10. The method of claim 9, wherein the sample is supplied to the analyzer in step a) by means of a flow cell and wherein the object plane of the microscope is in the flow cell, or wherein the sample in step a) by means of a sample supply means for object carrier the analyzer on a Slide is supplied.

11. The method according to any one of claims 9 or 10, wherein the cells and / or medical preparations are not stained.

12. The method according to any one of claims 9 to 11, further comprising the step

e) digital refocusing or focus variation by means of the two-dimensional and / or three-dimensional and / or volumetric information of the cell determined in step d) along the optical axis of the microscope, the digital refocusing preferably being computer-based and / or numerical.

13. The method according to any one of claims 9 to 12, further comprising the step

f) assignment of the cell to a cell type based vorbe vorbe information and the determined in step d) two-dimensional and / or three-dimensional and / or volumetric information of the cell.

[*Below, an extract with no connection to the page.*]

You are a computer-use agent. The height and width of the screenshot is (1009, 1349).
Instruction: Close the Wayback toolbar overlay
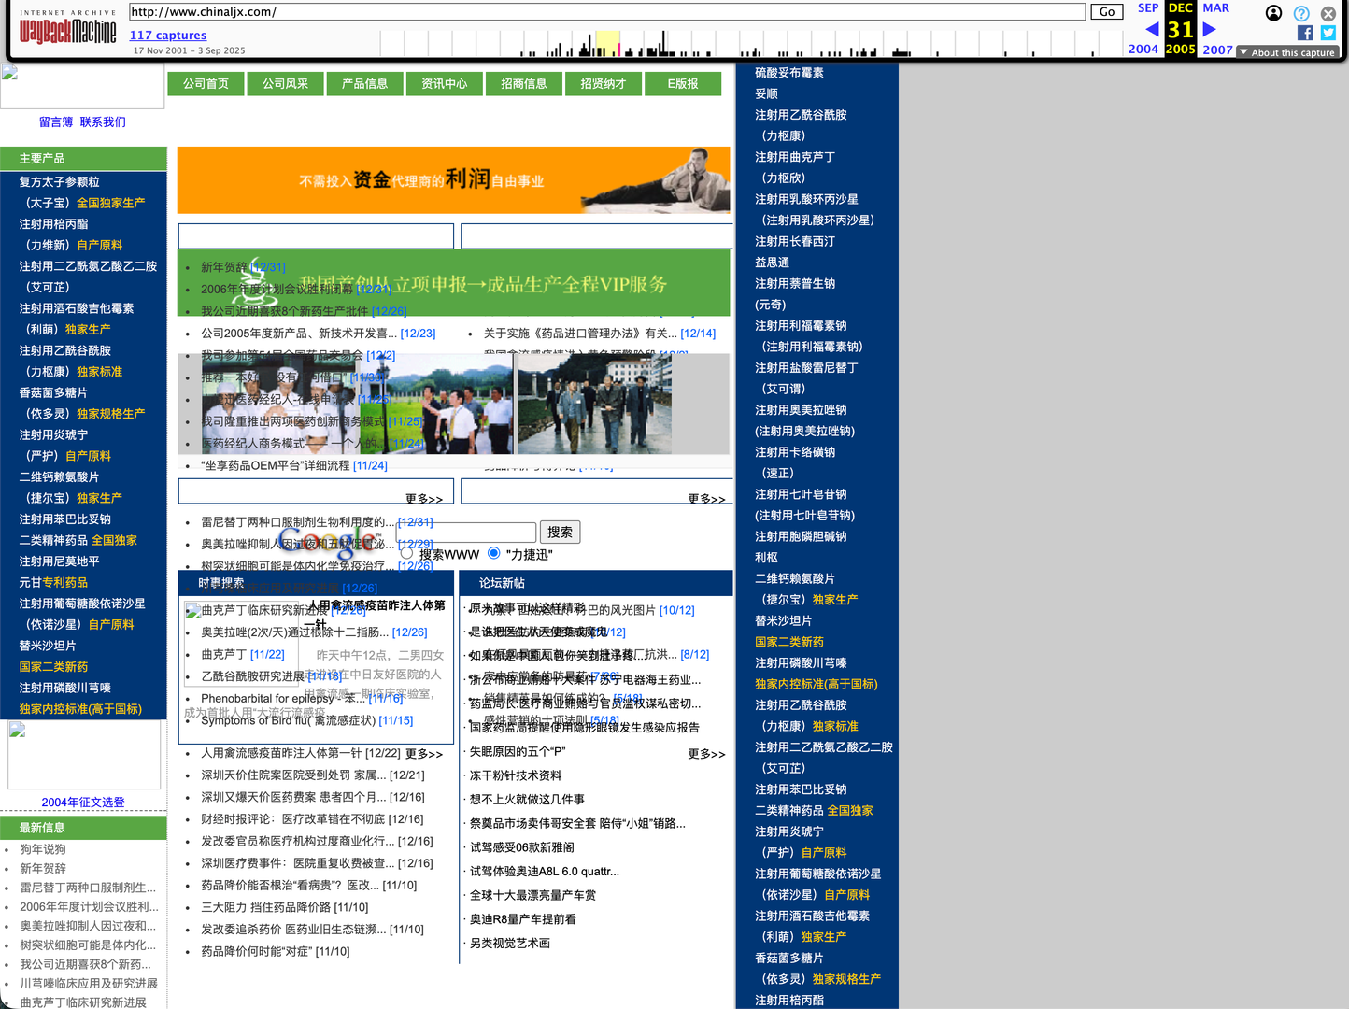[1328, 13]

14. A method for assigning a cell to a cell type, comprising a method for determining a zweidimensi onal and / or three-dimensional and / or volumetri's information of the cell according to claim 13, wherein at a first location, the steps a) to d) running the who , and wherein the information obtained in step d) is digitally transmitted to a second location via a network connection, and wherein steps e) and f) are performed at the second location.

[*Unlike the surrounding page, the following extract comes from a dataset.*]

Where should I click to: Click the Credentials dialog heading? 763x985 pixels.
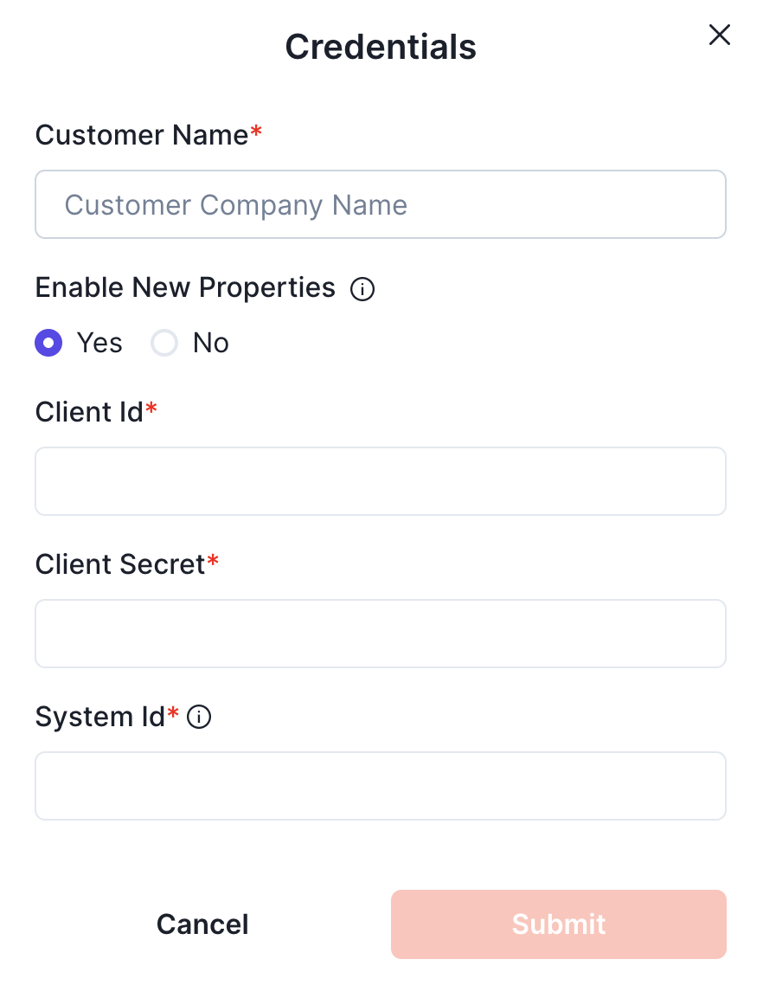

15. A method for digital staining of a cell and / or a medical preparation, the method comprising a method according to any one of claims 9 to 14 and additionally the following steps

g) digitally staining the cell and / or the medicinal preparation according to a predetermined relationship between the two-dimensional and / or three-dimensional and / or volumetric information of the cell and / or the medical preparation and a staining of a corresponding cell and / or medical prepa Council and / or a structure within the cell and / or the medical preparation by means of a Därbepro tokolls,

h) displaying an image of the digitally stained cell and / or the preparation.

16. The method according to claim 15, wherein the staining protocol is the staining protocol May-Grünwald-Giemsa, modified-Wright staining, Wright-Gimsa staining and / or Ro manowsky staining.